Amazon Aurora MySQL is a primary relational database for Plaid. In 2019, they noticed performance degradation on one of their Aurora clusters due to an errant long-running transaction on a read replica. This issue seemed to violate the assumption that read replica load should not impact writer performance. Digging deeper into the design and documentation of Aurora DB, Plaid identified the cause of the degradation and best practices to avoid it. In vanilla MySQL, transactions are isolated using multiversion concurrency control (MVCC), which allows each operation to behave as if it is the only operation running on the database. This is achieved through undo logs that can recreate prior states of rows by undoing updates.
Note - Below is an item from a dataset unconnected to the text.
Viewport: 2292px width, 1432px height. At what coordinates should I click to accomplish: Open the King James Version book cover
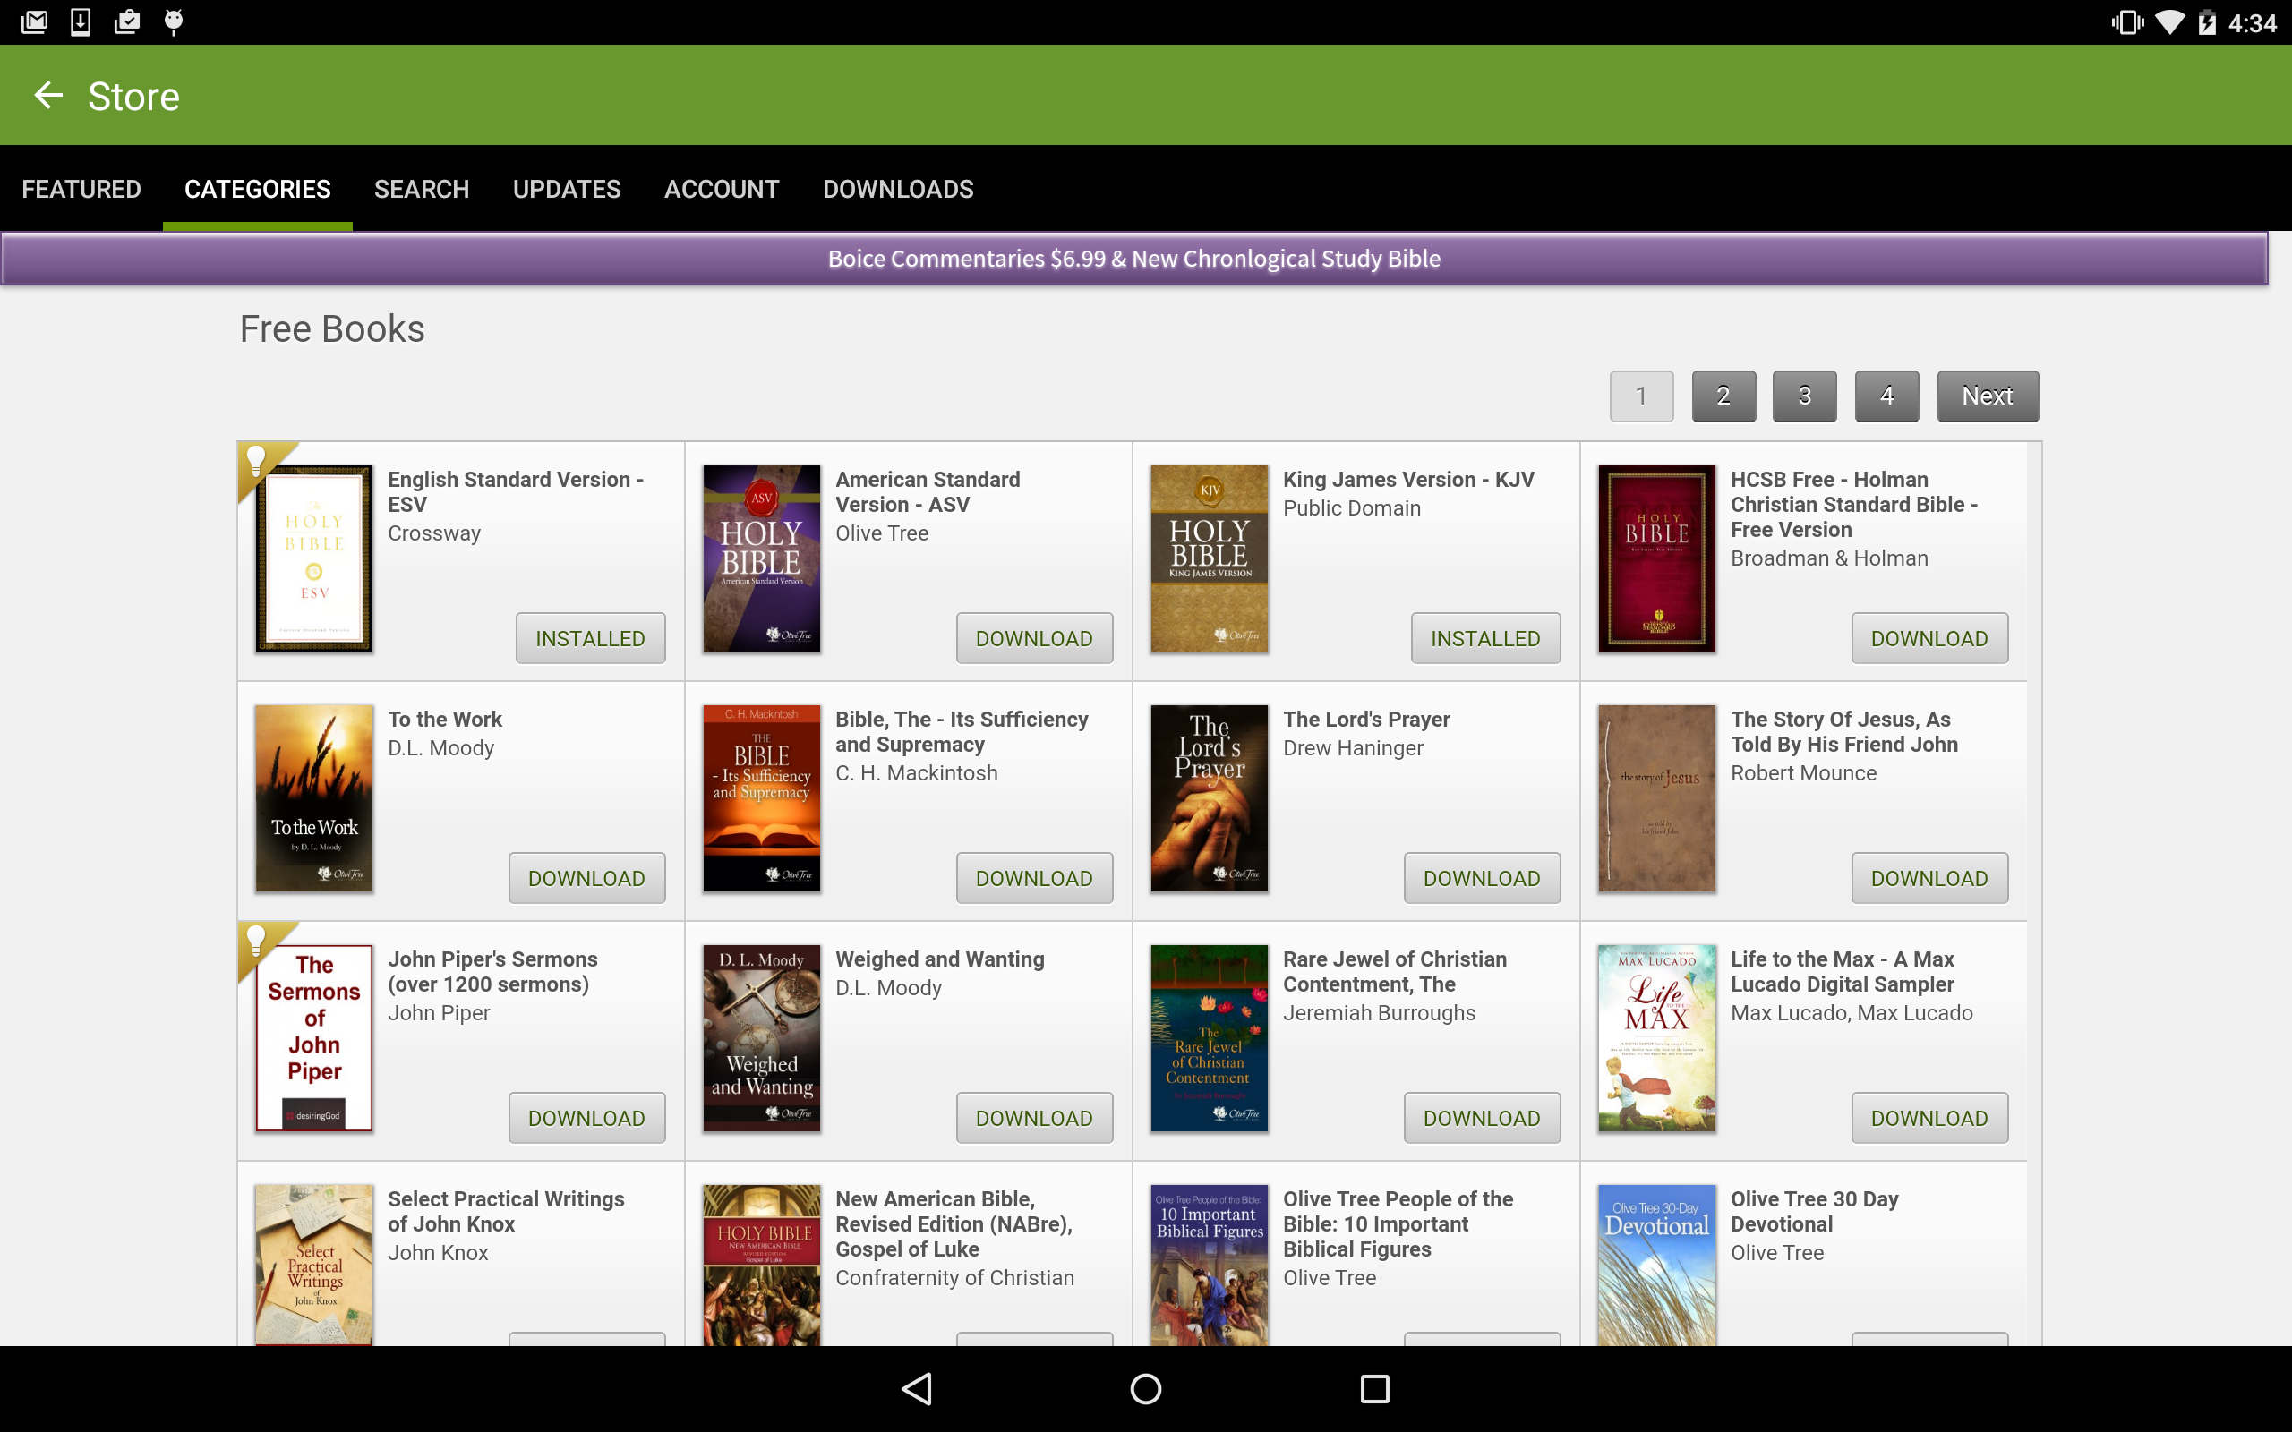coord(1209,559)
Long-running transactions can cause performance degradation for concurrent transactions, especially when querying heavily indexed tables with frequent changes. Aurora MySQL differs from vanilla MySQL in its persistence and replication models. In Aurora, compute (query execution) and storage (durably persisting data to disk) happen on different instances. Persistence and replication are both accomplished using the redo log. Reader and writer instances share a set of undo logs, which can lead to performance degradation when long-running read replica transactions occur. Mitigation strategies for this issue include reducing transaction isolation levels for replica instances, monitoring rollback segment history list length, performing potentially long-running reader queries on binlog replicas, exporting snapshots to S3 as Apache Parquet files, and using a clone to handle long-running reads.